The stock does not look extended after completing about one year of trading.
A Specific Trade for FSLY
For FSLY, the August options allow a trader to gain exposure to the stock. This trade will be open for about six weeks and allows for traders to turn over capital quickly, potentially compounding gains several times a year.
An August $90 call option can be bought for about $13.80 and the August $95 call could be sold for about $11.20. This trade would cost $2.60 to open, or $260 since each contract covers 100 shares of stock.
The amount paid to enter the trade is the largest possible loss on the trade. This is generally true whenever a trader is creating a debit to enter an options trade. “Creating a debit” means there is a cost to enter the trade. You could create a debit by simply buying puts or calls to open a directional trade.
In this trade, the maximum loss would be equal to the amount spent to open the trade, or $260.
The maximum gain on the trade is equal to the difference in exercise prices less the amount of the premium paid to open the trade.
For this trade in FSLY, the maximum gain is $240 ($95- $90= $5; 5- $2.60 = $2.40). This represents $240 per contract since each contract covers 100 shares.

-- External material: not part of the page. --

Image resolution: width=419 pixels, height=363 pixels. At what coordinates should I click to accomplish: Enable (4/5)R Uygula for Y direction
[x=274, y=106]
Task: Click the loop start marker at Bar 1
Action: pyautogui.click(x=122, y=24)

Most brokers will require minimum trading capital equal to the risk on the trade, or $260 to open this trade.
That is a potential gain of about 92% based on the amount risked in the trade. The trade could be closed early if the maximum gain is realized before the options expire.
A Trade for Short Term Bulls
As with the ownership of any stock, buying FSLY could require a significant amount of capital and exposes the investor to standard risks of owning a stock.
To reduce the risks of a trade, an investor could purchase a call option. This allows them to benefit from upside moves in the stock while limiting risk to the amount paid for the options. However, buying a call option can also require a significant amount of capital and includes the risk of a 100% loss.
Whenever an option is bought, the maximum risk is always equal to 100% of the amount of spent to purchase the option. Since options cost significantly less than a stock, the risk in dollar terms will usually be relatively small to own an option.
To further limit the risks of the trade, an investor could use a bull call spread. This strategy consists of buying one call option and selling another at a higher strike price to help pay for the cost of buying the first call. The spread strategy always reduces the risk of an options trade.
This strategy is designed to profit from a gain in the underlying stock’s price but the benefit of avoiding the large up-front capital outlay and downside risk of outright stock ownership. The potential risks and rewards of this strategy are summarized in the chart below.
Source: The Options Industry Council
Both the potential profit and loss for the bull call spread are limited. The maximum loss is equal to the net premium paid when the trade is opened. The maximum profit is limited to the difference between the strike prices, less the debit paid to put on the position.
This strategy could be especially appealing with high priced stocks where the share price and options premiums are often a significant commitment of capital for smaller investors.